Ainsi, il n’existe toujours pas de norme comptable internationale spécifiquement applicable aux PPP : la norme IFRIC 12, qui constitue une interprétation des normes IFRS en ce qui concerne l’évaluation comptable des contrats de PPP, publiée par l’International Accounting Standards Board (IASB) de l’IFAC (International Federation of Accountants), ne s’applique pas expressément au contractant public. Toutefois, l’International Public Sector Accounting Standards Board (IPSASB) de l’IFAC a publié, en mars 2008, un document de consultation relatif au traitement comptable des Services Concessions Arrangements (SCA), notion couvrant tous les montages de PPP, à l’exception de ceux relatifs à l’affermage des opérations de conception/construction. Ce document soumis à consultation propose, dans le choix entre consolidation et déconsolidation, des investissements le critère de contrôle des actifs24(*).

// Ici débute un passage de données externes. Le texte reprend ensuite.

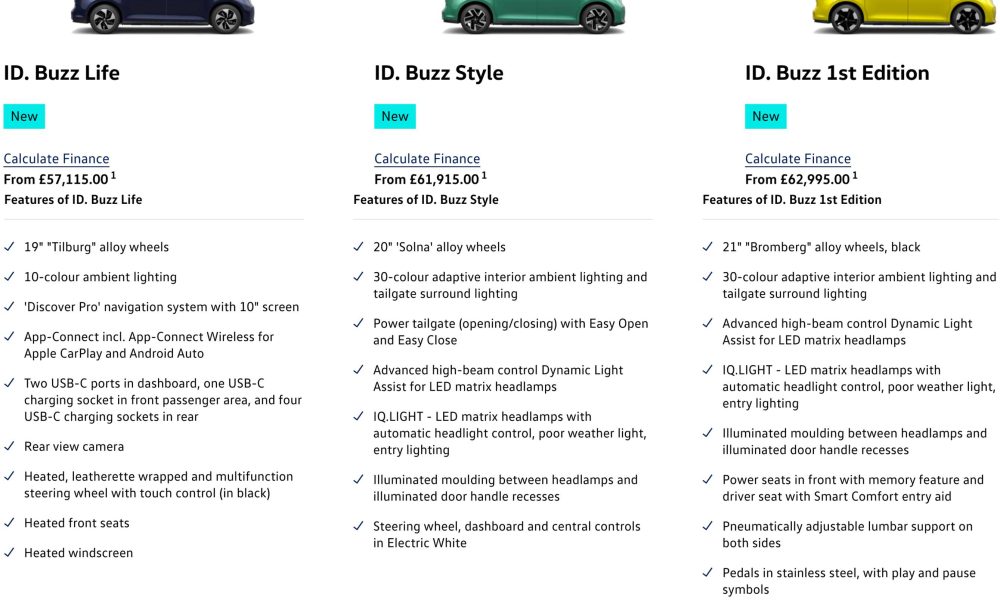
Task: Click the checkmark beside 21" Bromberg alloy wheels
Action: pyautogui.click(x=707, y=247)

Cette proposition porte sur la comptabilité d’engagement et non sur la comptabilité budgétaire.
* 23 Partenariats public-privé, règles de discipline budgétaire, comptabilité patrimoniale et stratégies de hors bilan. Frédéric Marty. OFCE, octobre 2007.
* 24 On le verra, Eurostat a opté pour un autre critère, à savoir l’attribution comptable de l’actif à l’acteur qui supporte la majorité des risques.